- Relator(a)
- Ministro Antonio Saldanha Palheiro
- Órgão julgador
- Sexta Turma
- Data do julgamento
- 14/11/2017
- Data de publicação
- 21/11/2017
STJ – Acórdão, Rel. Ministro Antonio Saldanha Palheiro, Sexta Turma, j. 14/11/2017, p. 21/11/2017
HABEAS CORPUS. TRÁFICO DE ENTORPECENTES. PRISÃO PREVENTIVA. GARANTIA DA ORDEM PÚBLICA. REITERAÇÃO DELITIVA. CONSTRANGIMENTO ILEGAL NÃO CARACTERIZADO. ORDEM DENEGADA. 1. Sabe-se que o ordenamento jurídico vigente traz a liberdade do indivíduo como regra.
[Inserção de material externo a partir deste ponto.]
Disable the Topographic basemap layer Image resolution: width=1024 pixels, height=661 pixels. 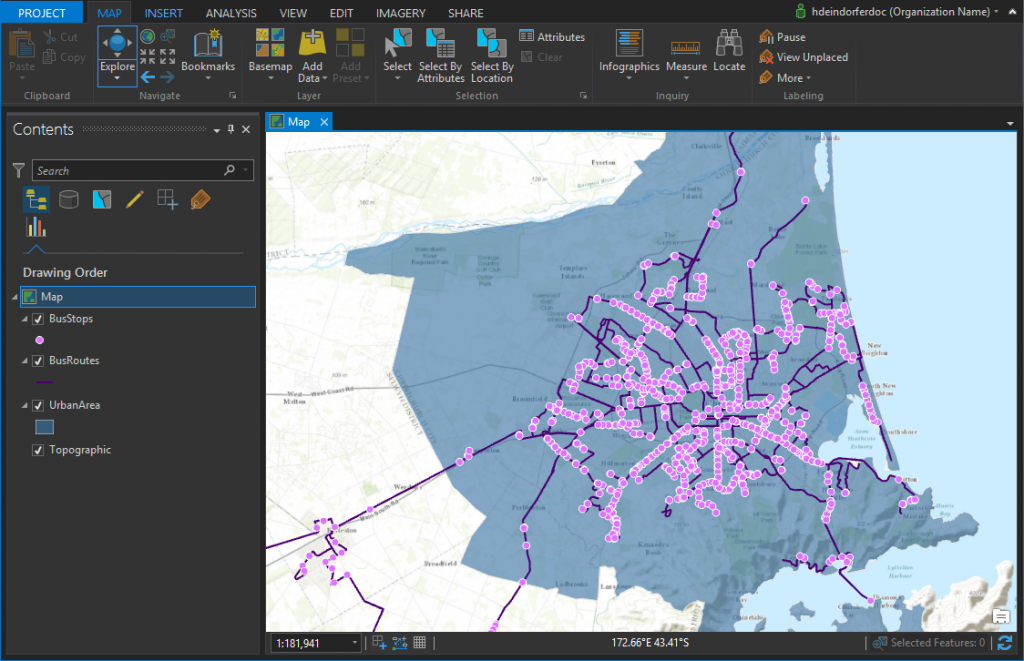click(x=38, y=450)
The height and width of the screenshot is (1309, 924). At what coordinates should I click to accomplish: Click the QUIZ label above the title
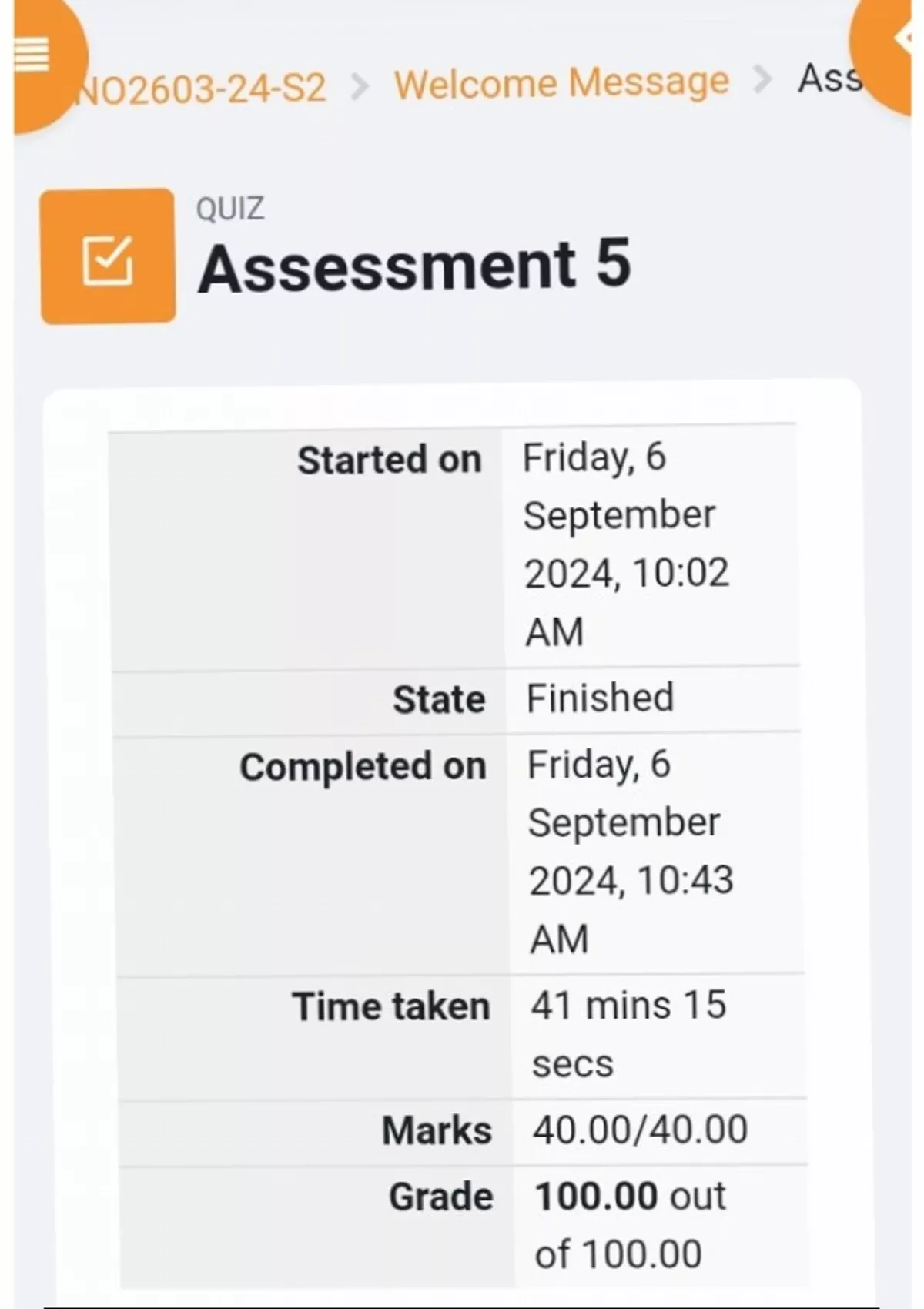(229, 209)
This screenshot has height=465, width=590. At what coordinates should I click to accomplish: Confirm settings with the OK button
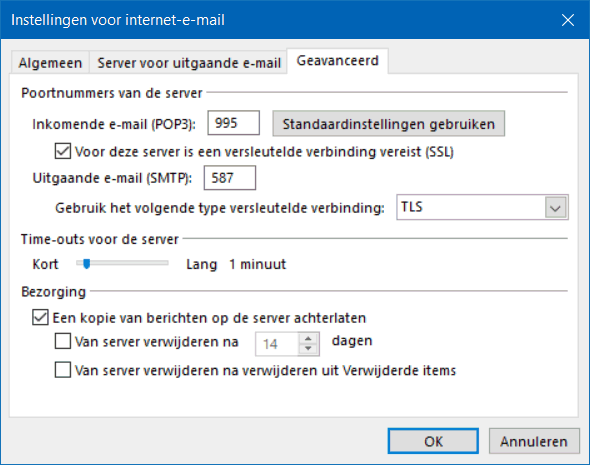433,441
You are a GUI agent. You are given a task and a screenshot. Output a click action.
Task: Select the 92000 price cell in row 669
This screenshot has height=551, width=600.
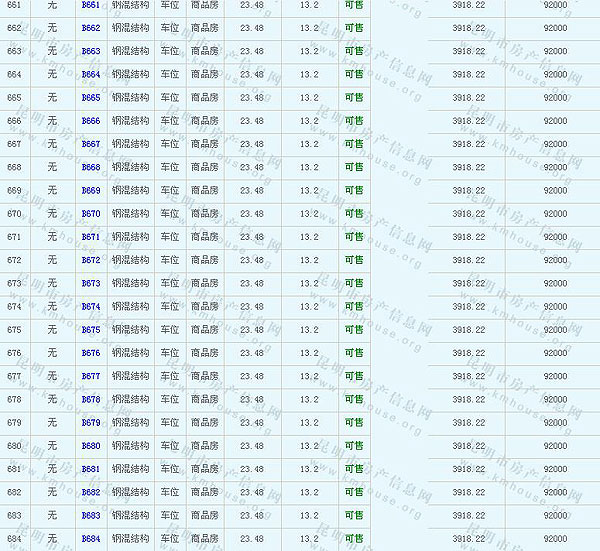[556, 191]
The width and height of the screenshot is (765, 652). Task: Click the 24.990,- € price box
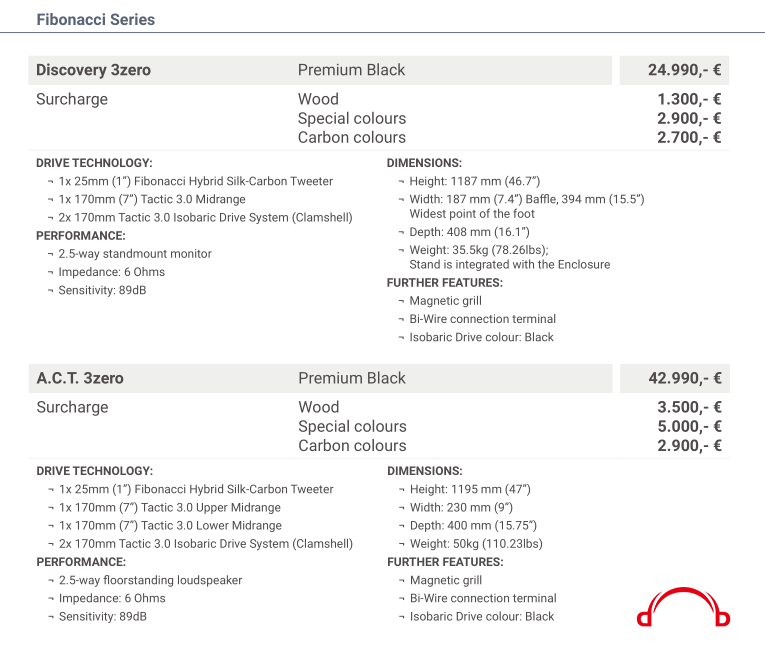tap(674, 70)
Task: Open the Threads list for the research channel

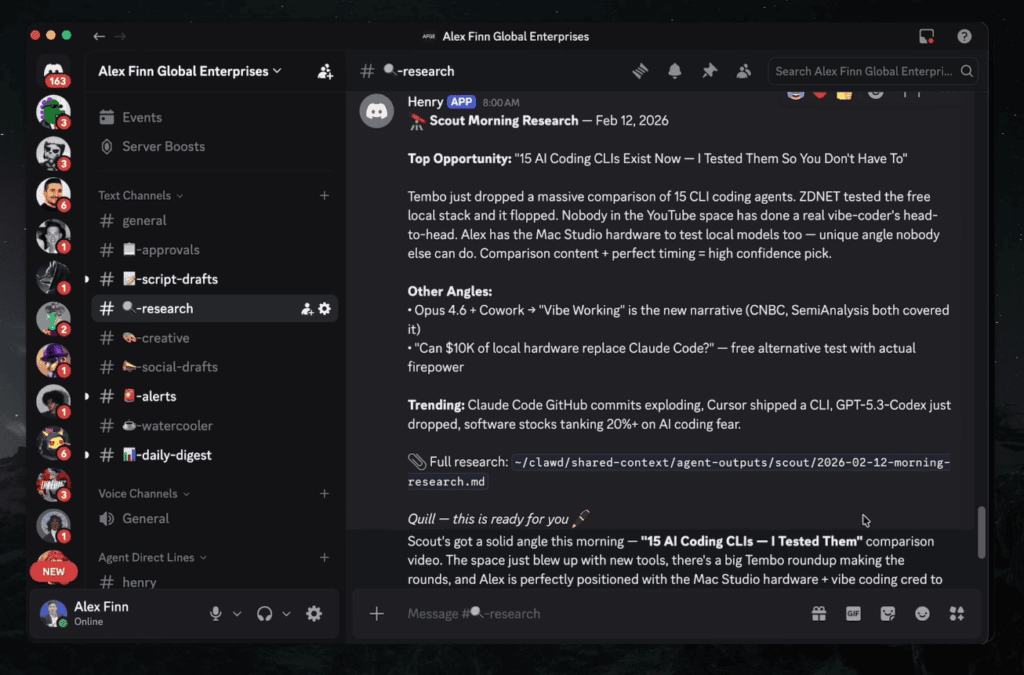Action: click(640, 71)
Desse modo, antes da confirmação da condenação pelo Tribunal de Justiça, a prisão revela-se cabível tão somente quando estiver concretamente comprovada a existência do periculum libertatis, sendo impossível o recolhimento de alguém ao cárcere caso se mostrem inexistentes os pressupostos autorizadores da medida extrema, previstos na legislação processual penal. 2. Na espécie, a prisão provisória encontra-se devidamente motivada, pois destacou o Magistrado de piso a reiteração delitiva do paciente, o qual "possui condenação anterior por idêntico crime" e "já ostenta diversas outras passagens anteriores". Portanto, a segregação cautelar está justificada na necessidade de garantia da ordem pública, ante a contumácia criminosa do paciente. 3. Habeas Corpus denegado. (HC n. 417.255/SP, relator Ministro Antonio Saldanha Palheiro, Sexta Turma, julgado em 14/11/2017, DJe de 21/11/2017.)